Mai come in questa stagione però c'è bisogno della tifoseria. La salvezza della OriOra passerà attraverso le gare casalinghe e già domenica è assolutamente necessario portare a casa i due punti. Il palazzetto non è solo la curva Pistoia, con i ragazzi della Baraonda che fanno sempre la loro parte (ed anche di più), ma è anche curva Firenze, gradinata e tribuna. Come non è giusto chiedere abbonati, sarebbe giusto chiedere ai presenti sulle tribune del PalaCarrara di far sentire la loro voce, perchè se siedono su quelle poltroncine vuol dire che hanno a cuore il Pistoia Basket. E la categoria si mantiene anche facendo sentire il proprio calore ed il proprio attaccamento.

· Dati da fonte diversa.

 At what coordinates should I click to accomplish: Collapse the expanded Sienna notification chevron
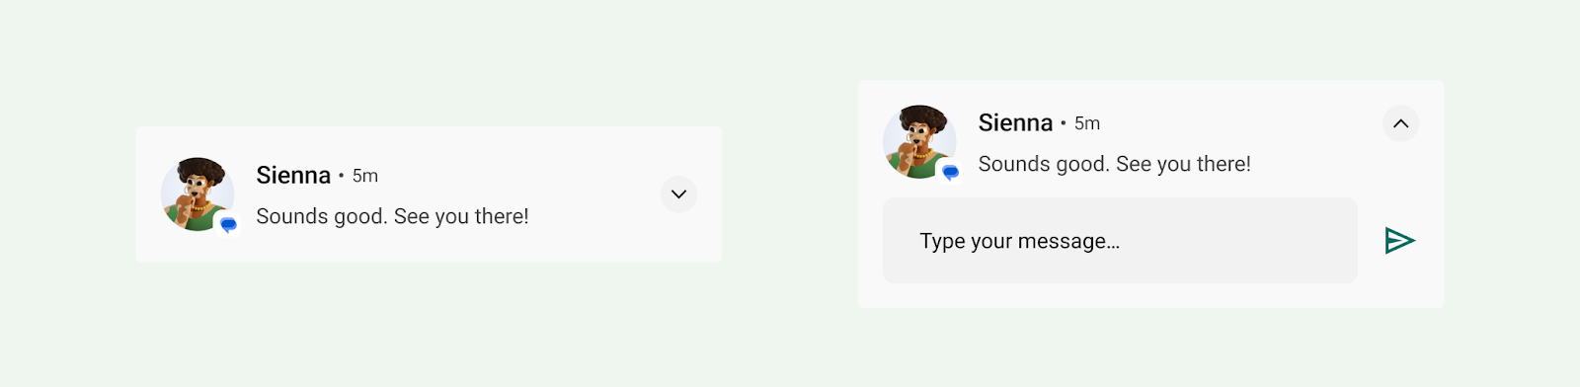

E' vero, Dominique Johnson per ora ha reso molto al di sotto delle proprie possibilità, ma serve a qualcuno criticarlo, sia su un social che in allenamento o partita? Chi di dovere immagino sappia esattamente quando è il momento di usare la carota e quando il bastone, ma deve esserci tempo, anche se il tempo non è mai abbastanza. Criticare è la cosa più facile del mondo, amare probabilmente la più difficile ed in passato, le squadre avversarie che scendevano sul parquet del PalaCarrara, percepivano il grande amore dei tifosi pistoiesi per la loro squadra. Criticare la società significa criticare il presidente, ma anche il coach, il massaggiatore o il magazziniere.

Quindi proviamo a fare un nuovo miracolo anche in questa stagione, in mezzo a squadre fortissime, arbitri non proprio compassionevoli ed una lega alla disperata ricerca di portare i grandi club ed i grandi sponsor, nel basket che conta. Pistoia oggi è una barchetta in mezzo ad un mare forza quattro, ma se i passeggeri siedono al posto giusto, sarà difficile per tutti farla ribaltare.